In 1891 Elizabeth married Count Henning August von Arnim-Schlagenthin, a Prussian aristocrat, whom she had met during an Italian tour with her father. They married in London but lived in Berlin and eventually moved to the countryside where, in Nassenheide, Pomerania, the Arnims had their family estate. The couple had five children, four daughters and a son. The children's tutors at Nassenheide included E. M. Forster and Hugh Walpole.

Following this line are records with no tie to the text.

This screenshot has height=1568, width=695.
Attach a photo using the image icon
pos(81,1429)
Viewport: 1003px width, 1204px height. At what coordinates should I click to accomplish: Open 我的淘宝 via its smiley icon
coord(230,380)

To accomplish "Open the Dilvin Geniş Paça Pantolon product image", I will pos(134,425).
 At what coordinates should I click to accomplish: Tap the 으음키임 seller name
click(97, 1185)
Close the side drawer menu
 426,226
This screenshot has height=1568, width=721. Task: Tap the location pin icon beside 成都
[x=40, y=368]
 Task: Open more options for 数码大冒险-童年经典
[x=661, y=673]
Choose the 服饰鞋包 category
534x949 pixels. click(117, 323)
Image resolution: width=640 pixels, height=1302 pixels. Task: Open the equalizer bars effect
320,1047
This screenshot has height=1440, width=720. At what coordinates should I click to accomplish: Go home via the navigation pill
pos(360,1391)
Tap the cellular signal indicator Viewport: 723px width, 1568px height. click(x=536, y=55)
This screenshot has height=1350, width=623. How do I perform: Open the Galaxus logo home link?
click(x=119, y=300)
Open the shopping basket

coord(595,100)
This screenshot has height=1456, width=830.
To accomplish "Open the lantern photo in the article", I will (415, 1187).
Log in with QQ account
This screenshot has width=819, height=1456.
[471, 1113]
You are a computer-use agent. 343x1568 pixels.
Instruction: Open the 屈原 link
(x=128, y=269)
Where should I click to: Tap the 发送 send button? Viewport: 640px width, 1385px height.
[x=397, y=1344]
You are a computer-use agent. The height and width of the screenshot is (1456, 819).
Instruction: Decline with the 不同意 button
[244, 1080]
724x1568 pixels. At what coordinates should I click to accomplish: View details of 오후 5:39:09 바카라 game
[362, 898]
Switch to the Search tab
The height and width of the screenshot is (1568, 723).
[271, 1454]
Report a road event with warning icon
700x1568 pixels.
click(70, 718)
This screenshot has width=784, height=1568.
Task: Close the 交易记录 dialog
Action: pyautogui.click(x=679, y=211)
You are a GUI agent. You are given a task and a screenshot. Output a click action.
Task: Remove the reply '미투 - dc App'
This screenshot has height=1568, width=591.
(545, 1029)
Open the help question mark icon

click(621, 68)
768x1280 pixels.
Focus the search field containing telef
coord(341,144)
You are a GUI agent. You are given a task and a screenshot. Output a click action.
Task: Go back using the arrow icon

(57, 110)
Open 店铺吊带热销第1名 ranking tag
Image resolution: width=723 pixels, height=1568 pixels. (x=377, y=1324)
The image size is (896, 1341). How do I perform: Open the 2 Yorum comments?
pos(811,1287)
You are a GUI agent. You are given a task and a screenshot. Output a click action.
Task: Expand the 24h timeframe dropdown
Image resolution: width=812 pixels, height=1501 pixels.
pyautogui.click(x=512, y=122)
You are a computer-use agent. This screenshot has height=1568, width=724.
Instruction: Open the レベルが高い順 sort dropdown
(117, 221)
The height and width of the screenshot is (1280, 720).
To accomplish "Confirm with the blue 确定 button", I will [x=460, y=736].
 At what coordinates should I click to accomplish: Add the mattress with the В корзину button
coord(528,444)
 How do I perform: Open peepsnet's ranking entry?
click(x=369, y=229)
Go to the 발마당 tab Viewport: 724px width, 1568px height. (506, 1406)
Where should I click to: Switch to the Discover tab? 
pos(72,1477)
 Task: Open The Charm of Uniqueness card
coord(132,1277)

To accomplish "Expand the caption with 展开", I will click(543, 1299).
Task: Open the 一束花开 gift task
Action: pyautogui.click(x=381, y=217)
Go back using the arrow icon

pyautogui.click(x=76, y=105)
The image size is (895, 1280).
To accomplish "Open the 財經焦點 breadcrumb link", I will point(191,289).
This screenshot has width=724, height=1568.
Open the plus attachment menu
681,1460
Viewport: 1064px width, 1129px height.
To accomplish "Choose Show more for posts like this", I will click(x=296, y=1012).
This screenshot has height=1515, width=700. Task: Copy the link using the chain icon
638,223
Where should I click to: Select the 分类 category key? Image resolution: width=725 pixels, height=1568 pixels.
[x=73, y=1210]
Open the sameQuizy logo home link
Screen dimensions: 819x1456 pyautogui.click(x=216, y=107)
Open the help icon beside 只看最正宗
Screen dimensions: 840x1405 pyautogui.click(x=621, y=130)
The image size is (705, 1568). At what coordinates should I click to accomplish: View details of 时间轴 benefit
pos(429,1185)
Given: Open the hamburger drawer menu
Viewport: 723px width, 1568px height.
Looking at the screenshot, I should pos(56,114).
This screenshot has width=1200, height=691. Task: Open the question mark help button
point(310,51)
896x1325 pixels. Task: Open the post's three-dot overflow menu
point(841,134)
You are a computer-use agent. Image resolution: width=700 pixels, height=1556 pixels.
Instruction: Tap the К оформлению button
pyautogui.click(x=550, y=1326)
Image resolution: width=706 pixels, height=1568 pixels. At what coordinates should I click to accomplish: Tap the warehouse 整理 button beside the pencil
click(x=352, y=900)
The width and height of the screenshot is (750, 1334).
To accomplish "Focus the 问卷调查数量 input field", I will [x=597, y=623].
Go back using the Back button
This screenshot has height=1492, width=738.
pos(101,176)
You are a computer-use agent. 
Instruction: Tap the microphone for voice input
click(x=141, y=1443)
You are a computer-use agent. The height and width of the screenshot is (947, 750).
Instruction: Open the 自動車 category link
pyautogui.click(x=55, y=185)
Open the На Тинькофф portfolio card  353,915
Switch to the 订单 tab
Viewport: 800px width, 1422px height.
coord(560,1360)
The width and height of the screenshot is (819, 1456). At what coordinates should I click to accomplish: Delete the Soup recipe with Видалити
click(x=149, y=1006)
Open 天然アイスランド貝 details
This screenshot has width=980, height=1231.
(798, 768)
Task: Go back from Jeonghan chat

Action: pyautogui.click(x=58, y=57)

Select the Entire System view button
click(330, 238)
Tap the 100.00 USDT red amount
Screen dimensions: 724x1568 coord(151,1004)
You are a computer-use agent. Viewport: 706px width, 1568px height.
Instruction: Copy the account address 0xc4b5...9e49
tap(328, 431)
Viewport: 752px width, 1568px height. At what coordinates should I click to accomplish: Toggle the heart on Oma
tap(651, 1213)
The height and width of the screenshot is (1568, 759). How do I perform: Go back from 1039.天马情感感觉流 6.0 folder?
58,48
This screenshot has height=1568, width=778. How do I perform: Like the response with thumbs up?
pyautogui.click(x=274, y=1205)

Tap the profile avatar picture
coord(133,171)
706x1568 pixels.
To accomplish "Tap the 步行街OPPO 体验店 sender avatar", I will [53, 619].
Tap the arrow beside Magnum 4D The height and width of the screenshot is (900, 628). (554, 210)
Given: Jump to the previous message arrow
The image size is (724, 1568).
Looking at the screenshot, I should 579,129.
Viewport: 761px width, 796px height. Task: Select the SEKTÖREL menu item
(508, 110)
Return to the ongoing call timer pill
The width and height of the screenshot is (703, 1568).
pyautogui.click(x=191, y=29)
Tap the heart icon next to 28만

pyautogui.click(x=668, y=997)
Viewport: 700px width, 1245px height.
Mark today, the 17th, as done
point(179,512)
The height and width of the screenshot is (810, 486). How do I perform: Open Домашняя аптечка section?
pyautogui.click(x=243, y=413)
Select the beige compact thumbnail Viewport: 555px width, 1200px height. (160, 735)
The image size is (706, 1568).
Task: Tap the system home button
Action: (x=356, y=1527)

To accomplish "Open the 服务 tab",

Arnim would later refer to her domineering husband as the "Man of Wrath". Writing was her refuge from what turned out to be an incompatible marriage. Arnim's husband had increasing debts and was eventually sent to prison for fraud. This was when she created her pen name "Elizabeth" and launched her career as a writer by publishing her semi-autobiographical, the brooding yet satirical Elizabeth and her German Garden (1898). It would be such a success as to be reprinted twenty times in its first year. A bitter-sweet memoir and companion to it was The Solitary Summer, (1899) and The Benefactress (1902), Vera (1921) and Love (1925) were also semi-autobiographical. Other titles dealing with feminist protest and witty observations of life in provincial Germany were to follow, including The Princess Priscilla's Fortnight (1905) and Fraulein Schmidt and Mr Anstruther (1907). She would sign her next twenty or so books simply as written, "by the author of Elizabeth and Her German Garden" and later simply "By Elizabeth". In 1908 Arnim left Nassenheide to return to London.
Count von Arnim died in 1910, and in 1916 his widow married John Francis Stanley Russell, 2nd Earl Russell, elder brother of Bertrand Russell. The marriage ended in acrimony, with Elizabeth fleeing to the United States and the couple separating in 1919, though they never divorced. In 1920 she embarked on an affair with Alexander Stuart Frere Reeves (1892–1984), a British publisher nearly 30 years her junior; he later married and named his only daughter Elizabeth in her honour.